Bund und Länder suchen derzeit nach geeigneten Atommüllendlagern - auch in Brandenburg. Ob Prignitz, Potsdam oder Werder: Die Auswahl, die Geologen in Betracht ziehen, ist groß. Ebenso wie die Bedenken der Anwohner potentieller Standorte.

Von Gorleben sind’s nur 17 Kilometer. Rauf auf die Kreisstraße, dann die L 258 lang, mit der Fähre über die Elbe und schon ist man in Brandenburg.

Der Weg ist kurz, die Sorge schon da. Nach Einschätzung von Experten der Bundesanstalt für Geowissenschaften und Rohstoffe (BGR) kommen für ein Atommüllendlager auch unterirdische Gesteinsformationen in Brandenburg infrage – aber nicht nur im äußersten Nordwesten der Mark, nahe der Elbe bei Gorleben, sondern auch unter Potsdam und Umgebung. Auf einer Karte des BGR, die Bund und Ländern bei der Suche nach einer dauerhaften Lagerstätte helfen soll, sind die Flächen ausgewiesen. Brandenburg habe sich seit Jahren für eine bundesweite ergebnisoffene Standortsuche ausgesprochen, teilt Umweltministerin Anita Tack (Linke) mit. Jetzt gehe es erst einmal darum, Auswahl-Kriterien festzusetzen. Mehr wolle sie aber jetzt nicht sagen.

Aus der Region Potsdam gibt es bereits ersten Widerstand gegen mögliche Endlagerpläne, betroffen wären 200 000 Einwohner. „Die Proteste wären zahlreich“, sagt die Potsdamer Umweltdezernentin Elona Müller-Preinesberger (parteilos) und spricht von einem fatalen Signal.

Zum Eignungsgebiet würde auch ein Teil von Werder (Havel) gehören. Und Werders amtierende Bürgermeisterin Manuela Saß (parteilos) ist – „entsetzt“. „Wir würden uns mit allen Mitteln dagegen wehren.“ „Ein Endlager gehört aus meiner Sicht nicht in einen Kurort“, sagt der Vorsitzende der Stadtverordnetenversammlung Bad Belzig, Dietmar Hummel (FDP). Der Landrat von Potsdam-Mittelmark, Wolfgang Blasig (SPD), will sich nach eigenen Worten zwar mit lokalen Egoismen zurückhalten. „Ein Atommüllendlager in einer Region mit vier Millionen Betroffenen wäre aber vermutlich schwer vermittelbar“, so Blasig.

Die Bundesanstalt hält auch Gebiete im äußersten Westen des Kreises Havelland und bei Brandenburg/Havel für möglicherweise geeignet. Teile des Salzstocks von Gorleben, wo seit Jahren gegen ein Atomendlager gekämpft wird, erstreckten sich bis in die benachbarte Prignitz.

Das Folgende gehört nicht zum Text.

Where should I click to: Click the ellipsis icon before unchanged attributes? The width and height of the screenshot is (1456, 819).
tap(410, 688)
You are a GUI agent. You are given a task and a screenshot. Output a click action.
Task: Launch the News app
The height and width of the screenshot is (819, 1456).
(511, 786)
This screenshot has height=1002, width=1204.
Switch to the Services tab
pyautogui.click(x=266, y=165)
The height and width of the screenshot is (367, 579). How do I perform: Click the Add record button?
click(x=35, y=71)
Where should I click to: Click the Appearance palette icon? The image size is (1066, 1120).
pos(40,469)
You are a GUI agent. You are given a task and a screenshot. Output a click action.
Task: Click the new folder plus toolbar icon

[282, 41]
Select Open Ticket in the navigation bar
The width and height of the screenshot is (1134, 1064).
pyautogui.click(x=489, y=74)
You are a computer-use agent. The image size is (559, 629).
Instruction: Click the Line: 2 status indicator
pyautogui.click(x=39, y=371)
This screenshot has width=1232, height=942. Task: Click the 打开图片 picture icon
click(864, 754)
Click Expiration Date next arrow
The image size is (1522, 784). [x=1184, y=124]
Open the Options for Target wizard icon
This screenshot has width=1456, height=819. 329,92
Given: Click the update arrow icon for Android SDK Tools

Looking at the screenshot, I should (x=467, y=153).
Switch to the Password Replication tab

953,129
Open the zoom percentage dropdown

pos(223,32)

Weitere „untersuchungswürdige“ Gebiete in Deutschland sehen die BGR-Experten nur noch im westlichen Mecklenburg-Vorpommern, in weiten Teilen Niedersachsens und in zwei Gebieten Baden-Württembergs.

Bei den potenziellen Lagerstätten handelt es sich entweder um unterirdische Steinsalz- oder Tonsteinformationen in einer Tiefe von 300 bis 1000 Metern. Ähnlich sieht das auch der Chef des brandenburgischen Landesbergamts, Klaus Freytag. Grundsätzlich seien die geologischen Voraussetzungen nicht bestechlich. Das Argument eines dichtbesiedelten Raumes werde aber „nicht ganz von der Hand zu weisen sein“.

Für besonders geeignet halten die BGR-Experten Steinsalz wegen der hohen Isolationseigenschaften für hoch radioaktive wärmeentwickelnde Abfälle. Auch Tonschichten besitzen aus Sicht des BGR günstige Barriereeigenschaften. Allerdings leitet Ton Wärme schlechter ab als Steinsalz. Zudem sind künstliche Hohlräume nicht stabil. Salz wiederum ist sehr gut löslich. Wasser oder Laugen könnten sich somit leichter einen Weg durch die Barriere bahnen. Bei den Gesteinsformationen in Brandenburg handelt es sich jedoch bis auf den Prignitz Bereich überwiegend um Tonschichten.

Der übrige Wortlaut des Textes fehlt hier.